While many of us have passcodes or controls on the main house computer, how many can say the same for every device in the house that can get on the web? Not to mention televisions, which also contain plenty of content that is not suitable for children, particularly younger ones.
Children are increasingly more internet-savvy than their parents, leaving us flailing to keep up.
While there will always be a chance that your child catches sight of something that you would rather they didn’t, either a programme or a website, there are a raft of measures that you can take easily and cheaply that should make this absolutely minimal.
1) Communication will always play a part in keeping your children safe, both through you having knowledge of the sites they like and use, and them being aware that there is content out there they should keep away from. Be aware of changes in internet use, such as longer spent online, and stress that they should talk to a trusted adult if they have any worries whatsoever about anything.
2) Make sure they know how to stay safe – they should never give out personal details including name, address, school or telephone numbers to someone they do not know. Attachments from unknown senders should also be treated with caution in case they contain viruses. Depending on the age of your child, consider insisting on knowing any email account passwords so that you can check on sent and received mail if needed.
3) With the websites they use, check what safety and privacy protection tools are in place on each, what can be restricted and how to report if there is a problem.
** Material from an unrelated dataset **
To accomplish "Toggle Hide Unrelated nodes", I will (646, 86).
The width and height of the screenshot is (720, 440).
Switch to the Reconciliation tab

You might want the homepage to be something like CBeebies rather than a search engine.
4) See what tools your internet browser offers, such as safe browsing or parental controls, and enable those that work best for you. Consider checking the History tab or button regularly, as this gives you a full list of the sites that have been visited. Buy or download additional parental control software if desired.
5) Be aware that public WiFi will often not have parental controls on, so be alert if your child is browsing on your phone or tablet while out and about, as they will find it easier to find unsuitable content, even if that is only aggressive marketing or pop-ups.
6) For smartphones, having a passcode on start-up is the best way to ensure the internet is only accessed in ways you are happy with, in your presence. Set your screen to lock within a minute of not being used to minimise the chances of someone else coming along and starting to play with it. Do this even with young children – they’re often a lot quicker at sussing these things out than you would like!
7) Staying with smartphones, ensure in-app purchases are turned off (in settings), to ensure there are no nasty surprises if one of your children has been playing games. Even free games often have a tempting array of things you can buy, and these are irresistible to little fingers with no money sense.
8) Also consider the nature of any push notifications you get, as these can often be viewed even with the screen locked. Breaking news of disasters, for example, can often contain quite distressing details that may be upsetting for little sensitive minds. Consider turning these off if your children regularly play with your phone.
9) For televisions, you can often restrict access to certain channels or programmes – consult your manual or the manufacturer on how best to do this. Most on-demand services such as BBC iPlayer, 4OD, ITV Player and Sky Go offer variations on pin-protected parental controls, so set these up if needed or wanted. These pop-up on programmes flagged as having strong language, for example, and the pin is needed to allow the programme to play.
10) For games consoles, use family settings to set both content restrictions and time limits.
Finally, of course, there is some general sensible advice to follow, such as setting time limits on all devices, to allow time for homework and family time, as well as putting tablets and computers away when they are not in use, so that they are out of sight and out of mind.
As ever with technology, it can be an amazing and useful resource, as long as it has limits which restrict its use to that which is appropriate to your household.